### PROVIDED PASSAGE
Pope in D.C. talks climate change, faith and sainthood

(Photo Credit: Courtesy of Robert Horan/Mason Cable Network)

Pope Francis waves to crowd in D.C. (Courtesy of Christy Pennington)

Pope Francis waves to crowd in D.C. (Courtesy of Christy Pennington)

Pope Francis visited Washington, D.C., last week as part of his five-day tour of the United States. This was the current pope’s first visit to the country, and he is the fourth pope to visit the U.S., continuing a tradition started by Pope Paul VI in 1965 when he met with President Lyndon B. Johnson.

The nation’s capital was packed this past week as Catholics and non-Catholics alike flooded in to see one of the world’s most iconic figures. AAA Mid-Atlantic warned that traffic conditions could be “a-pope-calyptic,” with thousands of travelers and commuters trying to get to downtown D.C.

“For me personally, to have the Pope so close is a sign of hope and security that in an ever-changing world one thing will never change, and that’s the Church’s presence on earth. When I gaze upon Francis, I see 2,000 years of human history,” Tanner Sigmon, a sophomore global affairs major and member of Catholic Campus Ministry, said.

On Tuesday, September 22, Pope Francis landed at the Joint Base Andrews military facility in Maryland. A small crowd started cheering “Francisco!” as soon as the pope appeared on the airstair, and the president, vice president and their families personally greeted him there.

The next morning, Pope Francis made a short speech on the South Lawn of the White House followed by a private meeting with President Obama. According to the official webpage of the papal visit, this meeting marked the third time a pope has ever stepped foot in the White House. The pope also celebrated Mass at the Basilica of the National Shrine of the Immaculate Conception on Wednesday and addressed a joint meeting of Congress on Thursday.

### GIVEN ENTRIES
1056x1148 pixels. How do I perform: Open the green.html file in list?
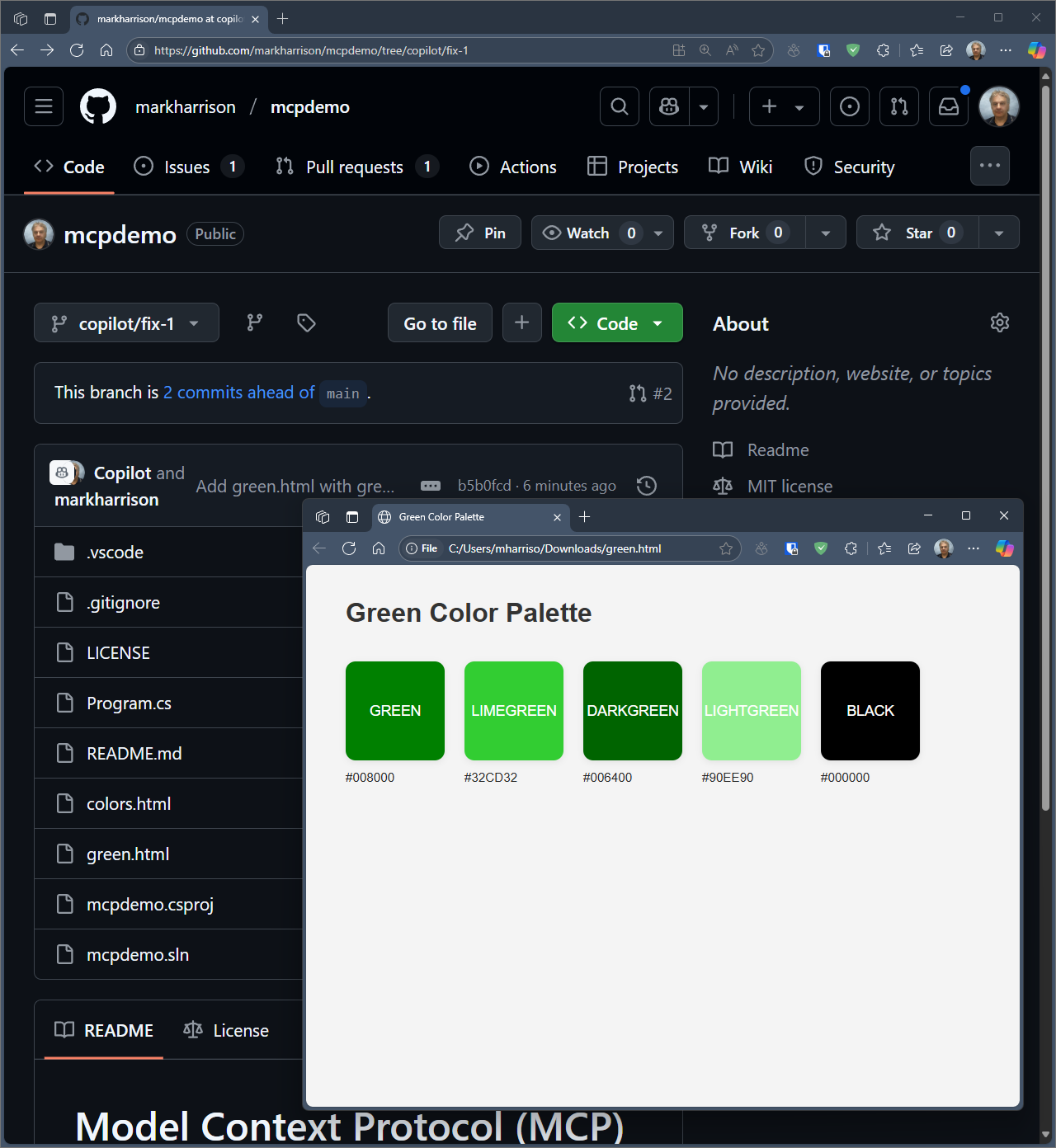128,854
* * *
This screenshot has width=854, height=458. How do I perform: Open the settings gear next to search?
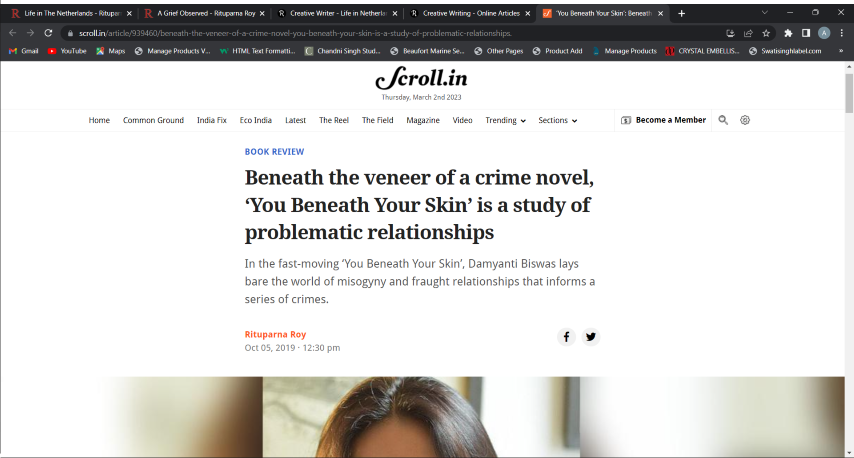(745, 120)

### AIM 1
In the papal visit article, where did Pope Francis land on Tuesday, September 22?
### AIM 2
Reproduce everything in the papal visit article from "On Tuesday, September" down to "greeted him there.".
The data above comes from a different source than the papal visit article.

### EXPECTED ANSWER 1
He landed at the Joint Base Andrews military facility in Maryland.

### EXPECTED ANSWER 2
On Tuesday, September 22, Pope Francis landed at the Joint Base Andrews military facility in Maryland. A small crowd started cheering “Francisco!” as soon as the pope appeared on the airstair, and the president, vice president and their families personally greeted him there.